The learning that has stayed with me was acquired in classrooms and professional settings from mentors who knew me as an individual. As a student, teachers like Matt Coyle, Dave Maiers, John Yount, and Donald Graves shared their passion and spirit with me. As a teacher, Phil McCormack, Susan Stengel, Dianne Gossen, and Rhona Polansky, to name just a few, were committed to support me in growing as a learner. And a critical ingredient that all these influential people contributed to my learning process was that they conveyed the sense we were making the learning journey together.
So here is some alternative advice for fellow educators new to the profession:
1) Be yourself. Children are the most intuitive beings among us, and they will know and care about when you are being genuine.

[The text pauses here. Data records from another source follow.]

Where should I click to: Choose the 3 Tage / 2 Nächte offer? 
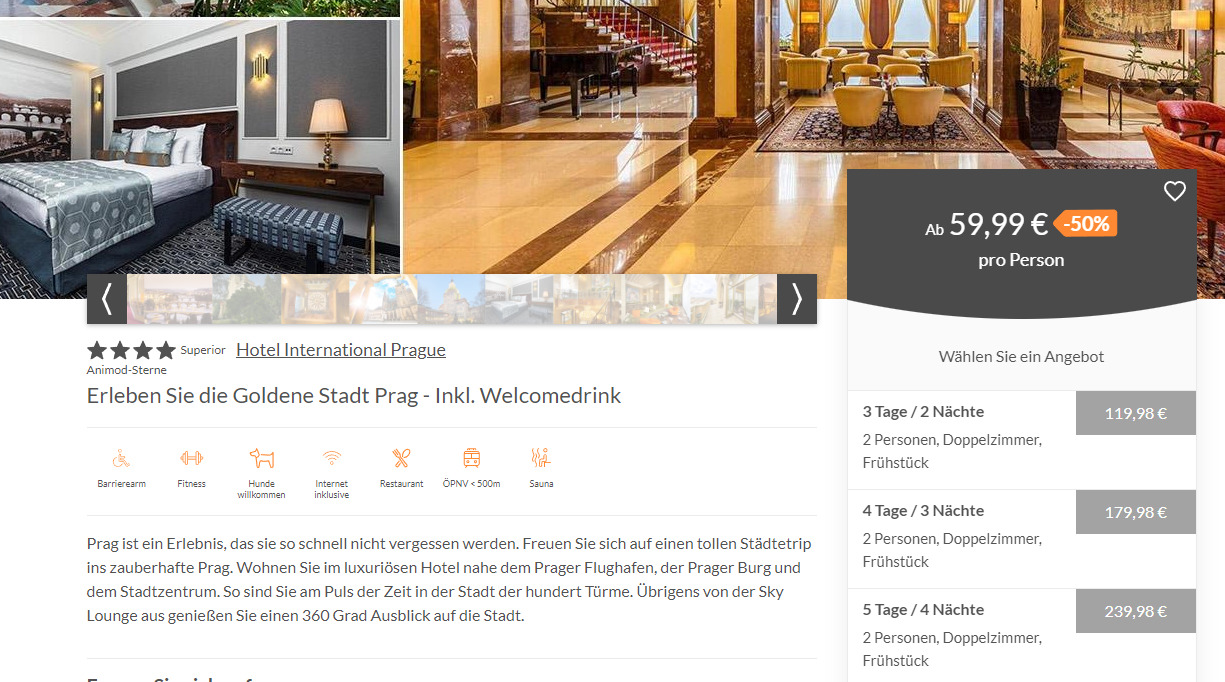(1022, 440)
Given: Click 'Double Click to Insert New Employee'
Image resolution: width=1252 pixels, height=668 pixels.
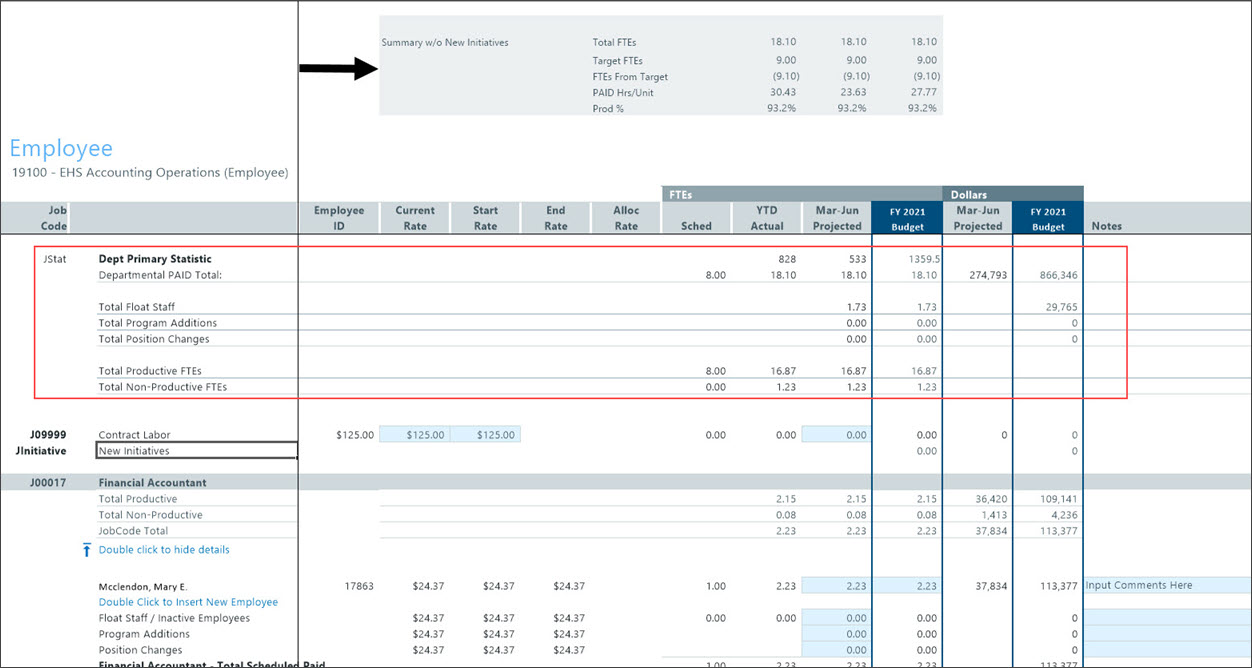Looking at the screenshot, I should tap(188, 602).
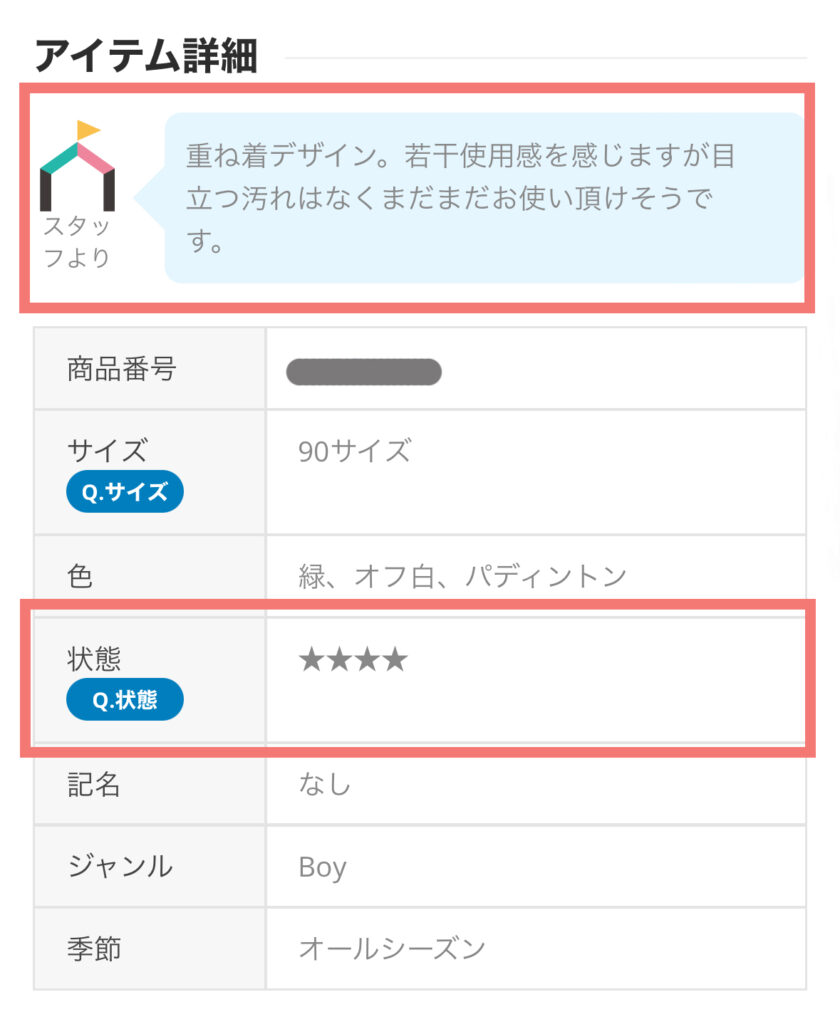The image size is (840, 1024).
Task: Click the スタッフより caption text
Action: [76, 242]
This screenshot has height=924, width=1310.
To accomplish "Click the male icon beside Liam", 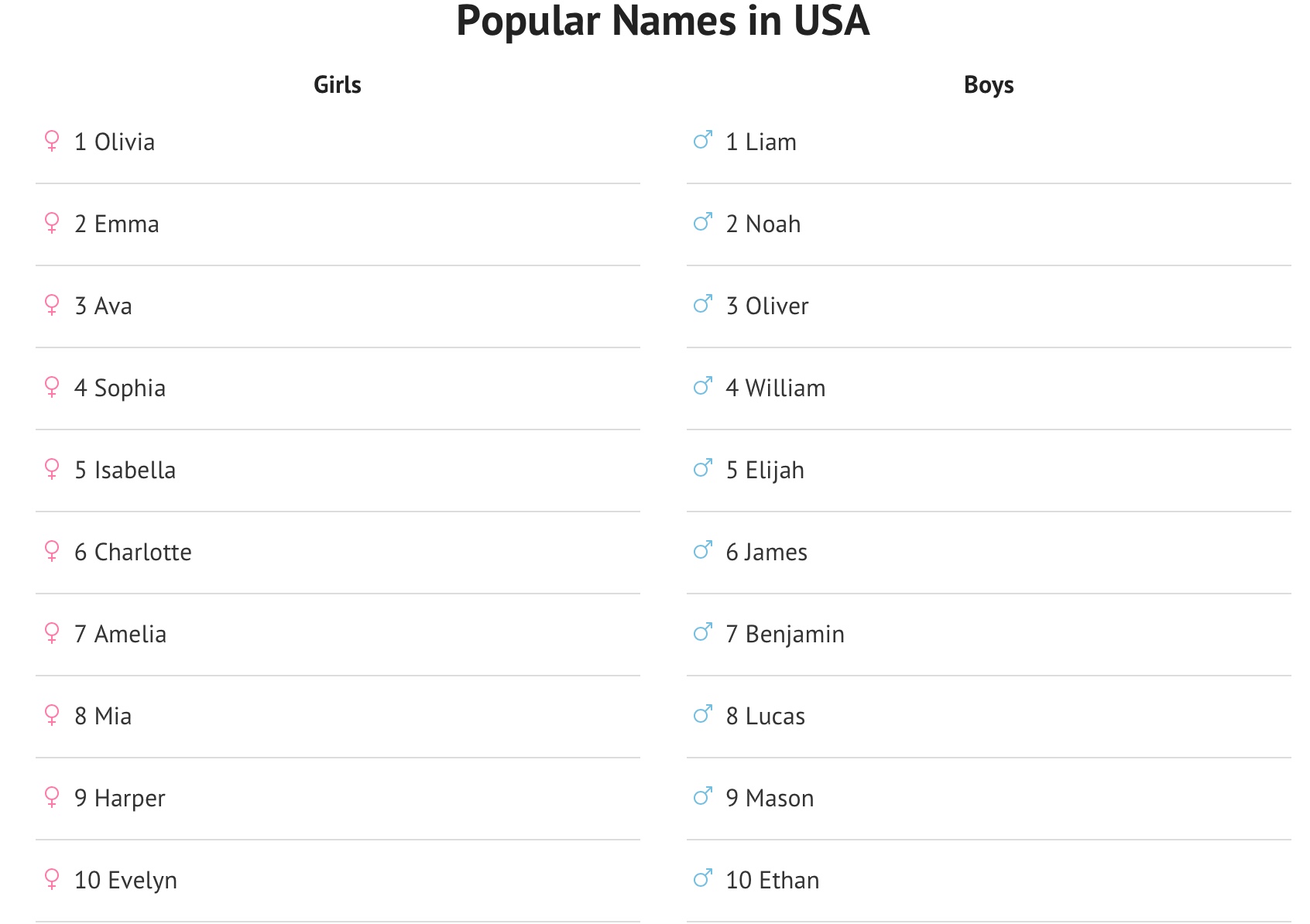I will pos(703,141).
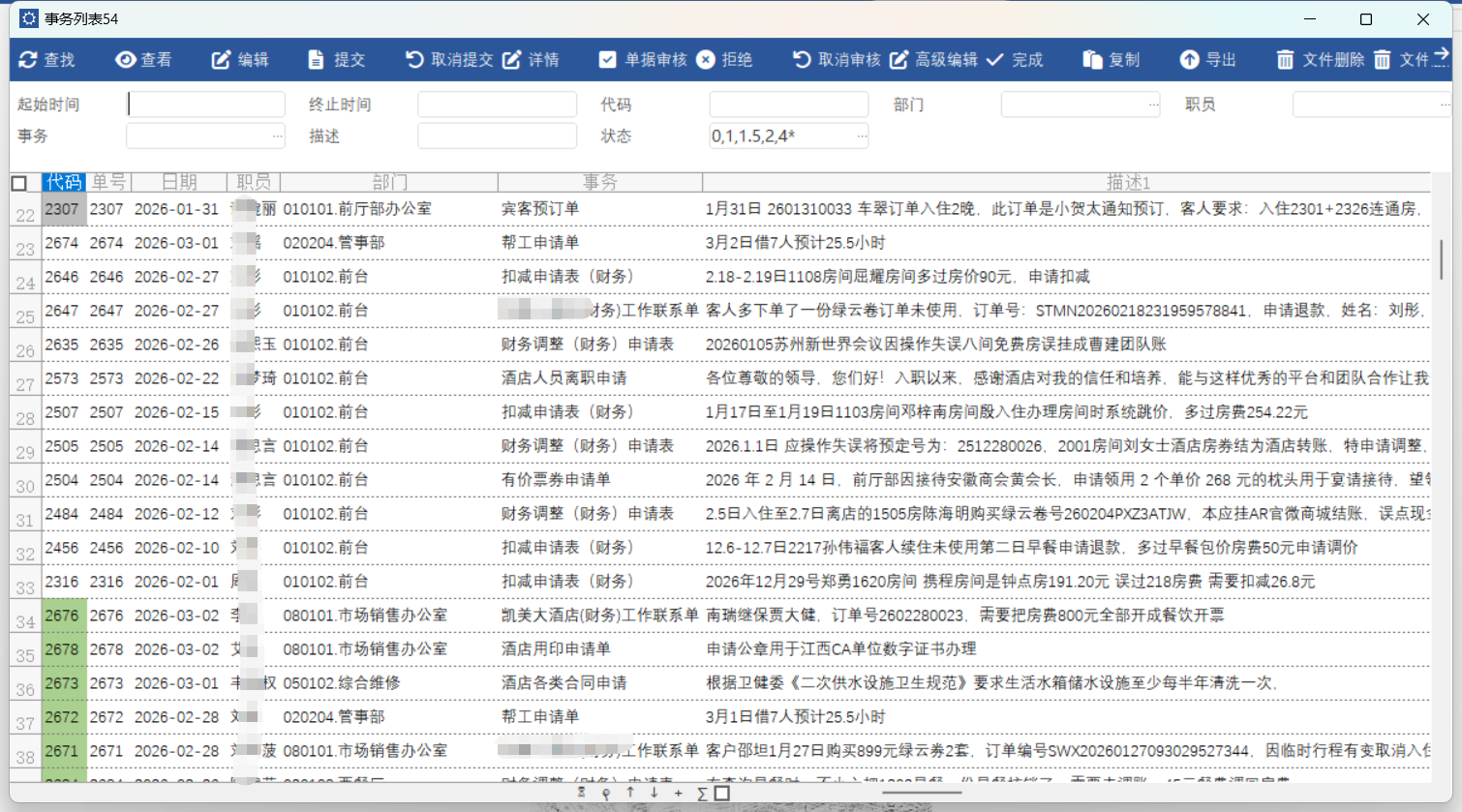Click the 导出 export arrow icon
Screen dimensions: 1462x812
coord(1189,60)
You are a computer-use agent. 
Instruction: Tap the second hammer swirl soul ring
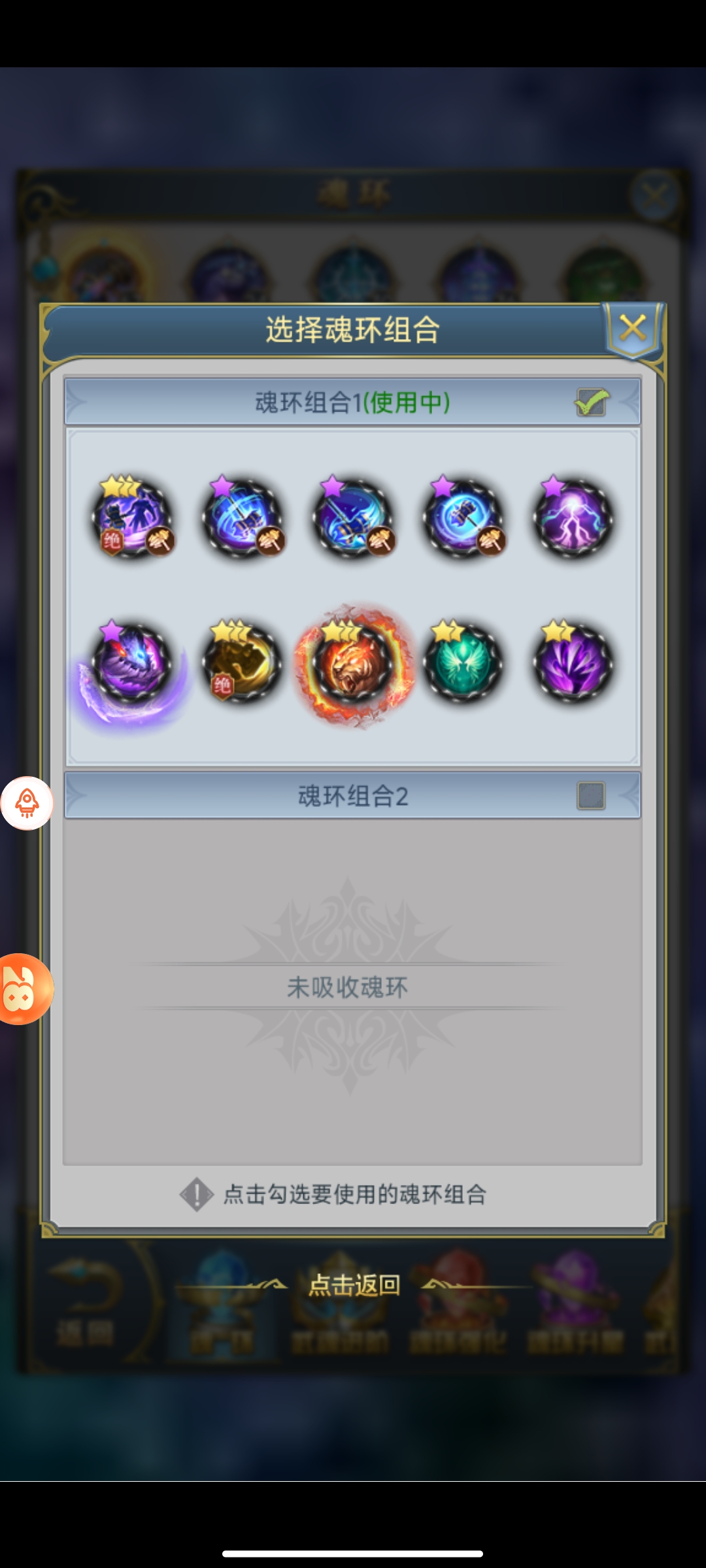[x=242, y=518]
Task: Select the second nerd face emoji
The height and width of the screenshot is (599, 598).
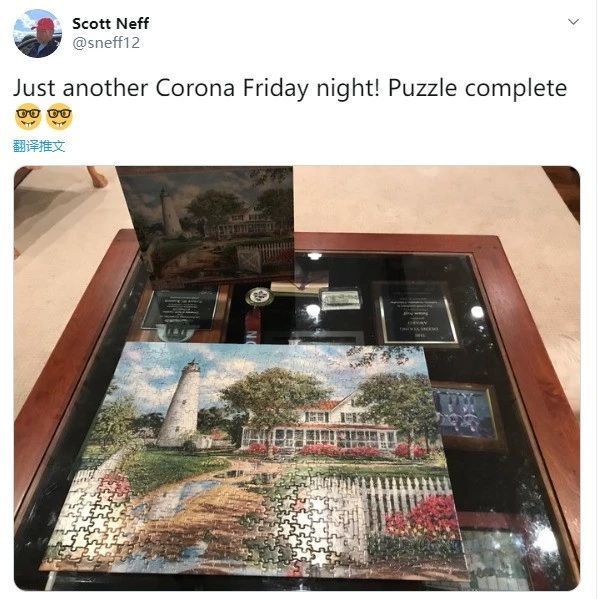Action: tap(59, 117)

2) Share what’s important to know about yourself with your kids. I introduce the topic of the “care and feeding” of Ms. Julius every year to my class- revealing upfront information about my own quirks:
Please use the inside of your elbow to cover a sneeze.
“Stupid” and “shut up” are bullying words; please don’t offend us by using them.
Live the mantra “We are active learners.” Share your thinking!
3) Be playful. Yes, it’s more than okay, and is an important part of every school day.
4) Be a learner, and share your experiences with your students. I have been learning German for several years now, and it is a humbling process, but I love it. When I imagine having to learn in another language, my admiration for my ESOL/EAL students knows no bounds.
5) Listen, be honest, admit and fix your mistakes – we all make them- and let your students know how much you enjoy sharing a year of learning with them, every day. If that isn’t being a friend, I don’t know what is, and it seems to be the most appropriate role possible.
Relationships and learning go hand in hand. Or perhaps it’s step by step? According to the Online Etymological Dictionary, learn is derived from Old German and Dutch words that mean to “follow or find the track” and to the Old English “laest” which means the sole of the foot. I love the idea that we, as teachers and students, are connected on the same path sharing the quest to become more knowledgeable.
There’s no need to bring your broomstick to the classroom – ever! Embark instead an odyssey together with your students – one that includes lifelong relationships and the shared adventure of purposeful connections and learning.